The Immortal of World's End
- Cover of the first edition.
- Author: Lin Carter
- Cover artist: Michael Whelan
- Language: English
- Series: Gondwane Epic
- Genre: Fantasy
- Publisher: DAW Books
- Publication date: 1976
- Publication place: United States
- Media type: Print (Paperback)
- Pages: 160
- OCLC: 6400362
- Preceded by: The Enchantress of World's End
- Followed by: The Barbarian of World's End

= The Immortal of World's End =

1976 novel by Lin Carter

The Immortal of World's End is a fantasy by American writer Lin Carter, set on a decadent far-future Earth in which all the world's land masses have supposedly drifted back together to form a last supercontinent called Gondwane. The book is chronologically the third in Carter's Gondwane Epic (the culminating novel Giant of World's End having been issued earlier). It was first published in paperback by DAW Books in September 1976, and reprinted in May 1977. A trade paperback edition was published by Wildside Press in January 2001 and an ebook edition by Thunderchild Publishing in February 2019. The book includes a map of the portion of Gondwane in which its story is set and "A Glossary of Places Mentioned in the Text" by the author.

==Plot summary==
Ganelon Silvermane encounters decaying island-city slipping into the water, but projecting an illusion of its former glory, the problem of scientific immortals, and the disastrous collision of a massive horde of the world's ultimate barbarians.

==Sources==
Robert M. Price, Carter's literary executor, wrote that "[t]he "World's End" books are compounded of about equal parts of A. E. van Vogt's The Book of Ptath, Jack Vance's The Dying Earth, Clark Ashton Smith's "Zothique" tales, and Carter's own Tower of the Medusa ... with a little Oz thrown in for extra silliness.

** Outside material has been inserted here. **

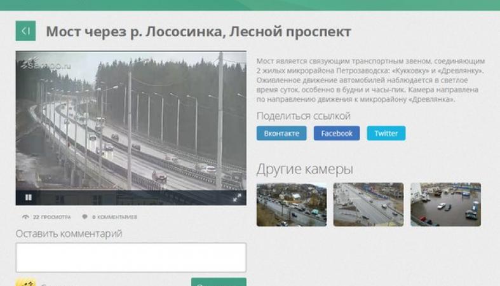The height and width of the screenshot is (286, 500).
Task: Share the link via Вконтакте
Action: point(281,133)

Reviewer Andrew Darlington also detected such influences, specifically Smith’s "Zothique" and Vance's "Dying Earth," with hints of John Brunner’s Catch a Falling Star and Michael Moorcock’s The Dancers at the End of Time).

==Reception==
Robert Price formed the opinion that the Gondwane novels were "no good." He writes "They suffer form the same malady that afflicted Amalric (and which ... blaze into fever in The Wizard of Zao and the "Terra Magica" series); the lame and self-consciously cute attempts at humor ... only succeed in hampering and tripping up novels that are straining at their halters to become straight, robust Carter Sword & Sorcery yarns." The "series contain[s] the stuff of vintage Carter fantasy epics, but the books suffer ... from an omnipresent patina of frivolity that continually undermines the reader's suspension of disbelief, and ... from a queer distancing of the narration." He notes that "[o]n the whole, the Gondwane books manifest strangely lax and undisciplined writing ... commit[ting] conceptual and continuity blunders and ... rationalizing the difficulty .. in a contrived manner ... Some gaffes he never seems to notice."

Andrew Darlington characterizes Carter as a "curious writer," a "fan" who "arguably never evolved far beyond that status" and calls the Gondwane books "of variable quality" though "all relatively short and effortlessly readable." Still, in contrast to Price, he finds the series "different, by degrees" from the mass of Carter's works aping the styles or settings of earlier authors, and feels the "Gondwane mythos might just be his most original creation."

Gary Gygax lists Lin Carter's World's End series as a possible source of inspiration for players of Dungeons & Dragons in the first edition Dungeon Master's Guide.

The novel was also reviewed by Frederick Patten in Delap's F & SF Review v. 3, no. 1 (issue #22), January 1977, p. 21.